St Margaret Clitherow

st_margaretMargaret Middleton was born in York in 1556, shortly before the accession of Elizabeth I. Her father, Thomas Middleton, was sheriff of the city. Brought up in the newly established faith of England, the fifteen-year-old Margaret married John Clitherow, who made a prosperous living as a butcher in the city. They settled in the Shambles, a street unaltered to this day and one of the best preserved medieval streets in Europe. John Clitherow was devoted to his wife and was reported to have said of her that ‘she was the best wife in all England’. They had three children, two boys (Henry and William) and a girl (Anne).

The Elizabethan age was steeped in the tension and intrigue brought about by England’s religious separation from Rome.

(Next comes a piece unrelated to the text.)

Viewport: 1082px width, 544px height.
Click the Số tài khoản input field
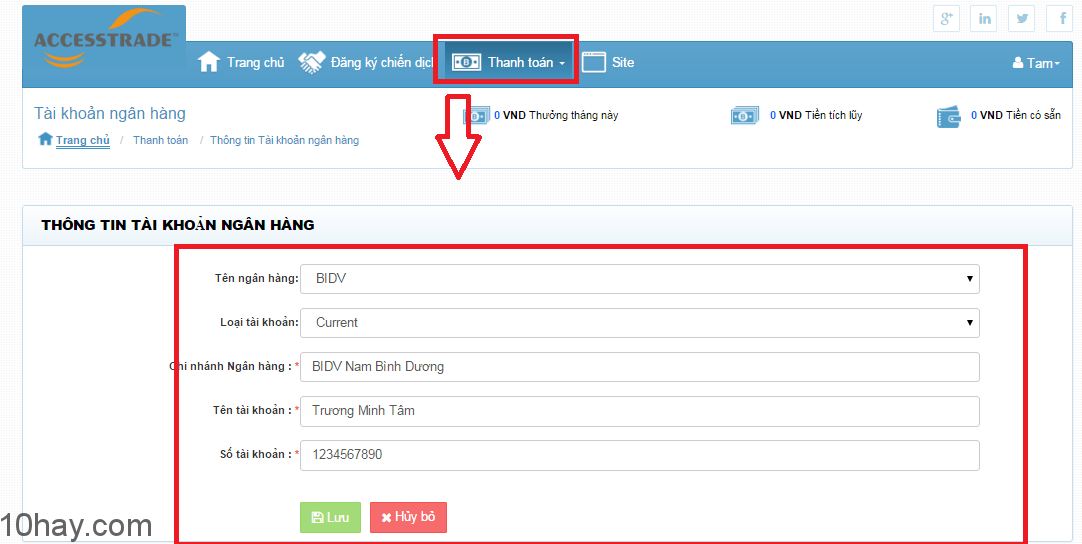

About three years into married life, Margaret Clitherow was to make a fateful decision to convert to an outlawed faith, to Roman Catholicism, apparently under the influence of prominent York Catholics, the Vavasours. Immediately this put John, her husband, in difficulty because, notwithstanding his love for his wife and possible recusant sympathies, he had official responsibility for reporting signs of Catholic life and worship to the new church authorities.

For all that, Margaret soon became a central stay in supporting Catholic recusancy in a hostile time. She created a secret room in her house in Shambles as a refuge for Catholic priests. She herself suffered imprisonment in 1577 for refusing to attend the religious services of the newly established faith. Resourceful as ever, she did not put months of incarceration to waste, learning to read while in prison. At length though, things were to take a darker turn. After a raid in March 1586, the authorities pressed a frightened, sickly boy into revealing the location of the secret place for priests, and for vestments and the like in Margaret’s house.

When her trial took place in the Guildhall, Margaret refused to plead, thereby preventing the call as witnesses of her children and other loved ones and thus any possible implication of these in her activities. She was therefore condemned to die peine forte et dure – to be pressed to death. “God be thanked, I am not worthy of so good a death as this”, she said.

On Friday, March 25 1586, Margaret was taken to the toll-booth on Ouse Bridge and pressed to death under seven or eight hundredweight. In the fifteen agonising minutes before she died, Margaret cried out “Jesu! Jesu! Jesu! have mercy on me!” A relic – Margaret’s right hand – is preserved in a convent in York. Her sons Henry and William became priests, and her daughter Anne became a nun. Her lovely disposition, her gentle forthrightness against accusation and the sympathy attendant on so gruesome a death have earned her the epithet: ‘Pearl of York’.

Margaret Clitherow was canonized in October 1970 as one of the 40 English martyrs. In England, she shares a memorial on August 30th with two other English female martyrs, Ss Anne Line and Margaret Ward.